Die Compact-Vorlage ist auf Friedhofsverwalter/innen zugeschnitten, deren Bewerbungen Personalreferate kommunaler Friedhofsverwaltungen, kirchlicher Friedhofsträger (Bistümer, Landeskirchen) und privater Bestattungsgesellschaften anhand sehr enger fachlicher Kriterien prüfen. Die dichte, klar strukturierte Typografie in gedämpftem Dunkelgrün signalisiert verwaltungstechnische Sorgfalt und würdige Trauerkultur – zwei Eigenschaften, die im sensiblen Spannungsfeld zwischen Rechtsanwendung, Gebührenwesen und Angehörigenbetreuung täglich gefordert sind.

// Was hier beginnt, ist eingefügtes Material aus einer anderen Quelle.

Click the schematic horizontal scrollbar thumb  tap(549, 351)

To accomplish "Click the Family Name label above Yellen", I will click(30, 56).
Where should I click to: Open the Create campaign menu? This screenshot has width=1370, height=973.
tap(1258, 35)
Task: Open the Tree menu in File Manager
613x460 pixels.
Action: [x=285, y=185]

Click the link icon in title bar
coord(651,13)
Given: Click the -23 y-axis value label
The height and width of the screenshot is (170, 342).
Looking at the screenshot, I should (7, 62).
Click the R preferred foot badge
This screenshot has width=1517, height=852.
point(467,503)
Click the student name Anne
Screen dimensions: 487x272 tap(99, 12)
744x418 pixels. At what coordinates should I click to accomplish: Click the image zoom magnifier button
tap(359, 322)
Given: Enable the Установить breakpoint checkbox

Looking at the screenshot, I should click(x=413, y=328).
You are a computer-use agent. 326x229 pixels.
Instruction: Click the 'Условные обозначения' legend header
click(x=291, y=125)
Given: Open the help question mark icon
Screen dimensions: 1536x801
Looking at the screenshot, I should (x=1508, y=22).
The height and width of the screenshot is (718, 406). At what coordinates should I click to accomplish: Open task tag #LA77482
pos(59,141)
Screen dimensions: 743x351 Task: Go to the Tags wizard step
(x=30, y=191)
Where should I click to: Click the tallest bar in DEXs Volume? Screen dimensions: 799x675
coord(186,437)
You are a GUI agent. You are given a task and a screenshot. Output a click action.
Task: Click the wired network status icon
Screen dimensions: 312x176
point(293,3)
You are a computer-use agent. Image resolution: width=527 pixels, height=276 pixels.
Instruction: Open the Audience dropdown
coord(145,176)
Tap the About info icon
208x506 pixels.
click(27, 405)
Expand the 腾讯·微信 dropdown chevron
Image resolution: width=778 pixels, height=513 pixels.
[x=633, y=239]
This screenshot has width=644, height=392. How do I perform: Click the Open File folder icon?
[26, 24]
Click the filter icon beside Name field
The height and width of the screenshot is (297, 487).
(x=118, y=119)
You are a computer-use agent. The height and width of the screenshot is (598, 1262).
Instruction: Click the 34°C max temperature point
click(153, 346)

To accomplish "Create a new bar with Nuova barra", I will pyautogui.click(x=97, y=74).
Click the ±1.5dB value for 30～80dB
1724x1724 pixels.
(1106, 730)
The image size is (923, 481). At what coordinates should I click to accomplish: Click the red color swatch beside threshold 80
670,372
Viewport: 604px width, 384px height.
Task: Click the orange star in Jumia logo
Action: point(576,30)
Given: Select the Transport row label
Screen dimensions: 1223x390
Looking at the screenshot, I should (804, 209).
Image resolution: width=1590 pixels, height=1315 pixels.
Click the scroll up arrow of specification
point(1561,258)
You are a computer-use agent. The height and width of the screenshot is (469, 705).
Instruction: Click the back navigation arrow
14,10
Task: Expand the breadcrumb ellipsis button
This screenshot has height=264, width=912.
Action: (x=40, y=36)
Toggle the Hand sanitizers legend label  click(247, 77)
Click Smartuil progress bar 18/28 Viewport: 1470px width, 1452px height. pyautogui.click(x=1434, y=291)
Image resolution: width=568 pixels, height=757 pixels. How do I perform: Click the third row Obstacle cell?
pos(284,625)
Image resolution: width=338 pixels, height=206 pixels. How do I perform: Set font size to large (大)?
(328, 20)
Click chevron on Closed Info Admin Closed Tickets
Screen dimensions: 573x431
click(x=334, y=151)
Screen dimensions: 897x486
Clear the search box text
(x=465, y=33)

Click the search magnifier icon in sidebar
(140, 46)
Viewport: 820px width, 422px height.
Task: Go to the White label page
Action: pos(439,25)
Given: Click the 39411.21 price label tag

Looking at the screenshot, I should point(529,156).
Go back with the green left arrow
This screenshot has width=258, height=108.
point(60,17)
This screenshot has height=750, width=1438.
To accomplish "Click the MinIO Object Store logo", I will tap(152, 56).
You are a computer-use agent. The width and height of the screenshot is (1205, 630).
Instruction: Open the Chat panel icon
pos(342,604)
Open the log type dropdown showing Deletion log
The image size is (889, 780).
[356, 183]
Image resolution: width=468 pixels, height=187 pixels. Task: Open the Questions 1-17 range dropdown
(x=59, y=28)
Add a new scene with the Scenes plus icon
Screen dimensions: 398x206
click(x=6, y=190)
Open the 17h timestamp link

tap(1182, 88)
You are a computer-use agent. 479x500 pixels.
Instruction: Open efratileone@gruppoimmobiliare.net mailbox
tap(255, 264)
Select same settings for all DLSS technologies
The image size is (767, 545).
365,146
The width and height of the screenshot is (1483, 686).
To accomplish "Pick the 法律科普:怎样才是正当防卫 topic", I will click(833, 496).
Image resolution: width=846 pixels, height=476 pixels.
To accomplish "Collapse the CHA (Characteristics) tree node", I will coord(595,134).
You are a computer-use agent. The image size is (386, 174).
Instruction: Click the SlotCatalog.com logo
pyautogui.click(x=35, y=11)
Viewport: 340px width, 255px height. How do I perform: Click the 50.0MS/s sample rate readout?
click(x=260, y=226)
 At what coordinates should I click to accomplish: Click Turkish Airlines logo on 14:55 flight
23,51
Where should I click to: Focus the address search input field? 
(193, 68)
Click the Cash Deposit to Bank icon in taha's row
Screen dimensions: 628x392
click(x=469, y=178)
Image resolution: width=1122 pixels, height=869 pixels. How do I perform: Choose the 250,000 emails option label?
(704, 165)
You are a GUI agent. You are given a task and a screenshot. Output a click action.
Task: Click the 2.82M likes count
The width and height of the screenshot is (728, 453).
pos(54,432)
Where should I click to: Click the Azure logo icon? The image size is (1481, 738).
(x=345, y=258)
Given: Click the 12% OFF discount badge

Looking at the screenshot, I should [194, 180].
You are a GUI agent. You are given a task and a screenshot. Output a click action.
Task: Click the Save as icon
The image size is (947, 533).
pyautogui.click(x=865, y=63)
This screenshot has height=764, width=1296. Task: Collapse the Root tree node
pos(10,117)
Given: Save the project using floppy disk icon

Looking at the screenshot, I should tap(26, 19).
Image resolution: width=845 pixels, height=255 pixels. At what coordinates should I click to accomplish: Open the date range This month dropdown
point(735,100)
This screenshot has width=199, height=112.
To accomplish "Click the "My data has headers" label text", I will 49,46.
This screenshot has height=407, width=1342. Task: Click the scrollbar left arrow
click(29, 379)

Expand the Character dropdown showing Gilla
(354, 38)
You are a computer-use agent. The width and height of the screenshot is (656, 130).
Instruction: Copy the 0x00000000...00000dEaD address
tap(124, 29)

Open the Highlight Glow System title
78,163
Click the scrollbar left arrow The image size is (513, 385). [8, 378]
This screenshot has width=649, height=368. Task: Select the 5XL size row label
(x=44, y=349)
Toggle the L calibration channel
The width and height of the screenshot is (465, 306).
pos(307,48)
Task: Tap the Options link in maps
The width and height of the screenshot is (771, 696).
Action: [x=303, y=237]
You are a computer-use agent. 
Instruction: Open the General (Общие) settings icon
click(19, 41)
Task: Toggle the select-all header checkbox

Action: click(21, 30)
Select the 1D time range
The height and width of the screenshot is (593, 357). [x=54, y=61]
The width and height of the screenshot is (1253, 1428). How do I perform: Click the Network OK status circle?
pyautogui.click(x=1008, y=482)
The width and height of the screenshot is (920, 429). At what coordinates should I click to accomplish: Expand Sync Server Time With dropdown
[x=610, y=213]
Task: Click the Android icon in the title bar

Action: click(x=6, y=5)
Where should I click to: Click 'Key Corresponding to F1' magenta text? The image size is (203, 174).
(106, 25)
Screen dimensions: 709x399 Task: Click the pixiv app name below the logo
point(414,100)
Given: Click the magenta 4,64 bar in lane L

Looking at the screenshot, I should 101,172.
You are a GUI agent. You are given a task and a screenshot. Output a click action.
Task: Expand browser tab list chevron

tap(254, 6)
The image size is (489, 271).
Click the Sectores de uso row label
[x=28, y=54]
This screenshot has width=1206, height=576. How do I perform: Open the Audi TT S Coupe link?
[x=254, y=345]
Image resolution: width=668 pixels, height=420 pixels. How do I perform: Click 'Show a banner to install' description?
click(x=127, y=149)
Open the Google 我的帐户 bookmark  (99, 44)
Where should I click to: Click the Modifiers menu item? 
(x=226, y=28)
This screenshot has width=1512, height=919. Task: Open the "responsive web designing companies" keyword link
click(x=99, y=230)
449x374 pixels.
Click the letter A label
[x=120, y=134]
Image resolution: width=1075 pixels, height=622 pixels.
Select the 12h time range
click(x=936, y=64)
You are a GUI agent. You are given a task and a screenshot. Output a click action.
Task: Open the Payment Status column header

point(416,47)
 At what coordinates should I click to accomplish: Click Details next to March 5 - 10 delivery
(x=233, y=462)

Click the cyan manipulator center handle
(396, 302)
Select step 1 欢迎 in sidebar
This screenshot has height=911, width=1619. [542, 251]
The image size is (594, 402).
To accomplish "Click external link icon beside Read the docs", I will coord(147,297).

Der Aufbau stellt Deine verwaltungsrechtliche Grundausbildung in den Vordergrund – typischerweise Verwaltungsfachangestellte/r oder Gärtnermeister Fachrichtung Friedhof, oft ergänzt durch die Aufstiegsfortbildung Verwaltungsfachwirt/in IHK. Da es keinen spezifischen Ausbildungsberuf „Friedhofsverwalter/in“ gibt, sind Quereinstiege aus angrenzenden Verwaltungsbereichen die Regel.
Die Vorlage gibt strukturierten Raum für Deine fachlichen Kernkompetenzen: Anwendung des landesspezifischen Bestattungsgesetzes (BestG NRW, BayBestG, BestG BW oder vergleichbar), der kommunalen Friedhofssatzung und der Friedhofsgebührensatzung, Vergabe und Verwaltung von Grabnutzungsrechten, Koordination von Bestattungsterminen mit Bestattungsunternehmen und Geistlichen, Friedhofs-Software (Plog, GeoOffice Friedhof, Aifu) sowie zunehmend GIS-basierte Friedhofs-Kartografie und digitale Grabsuche.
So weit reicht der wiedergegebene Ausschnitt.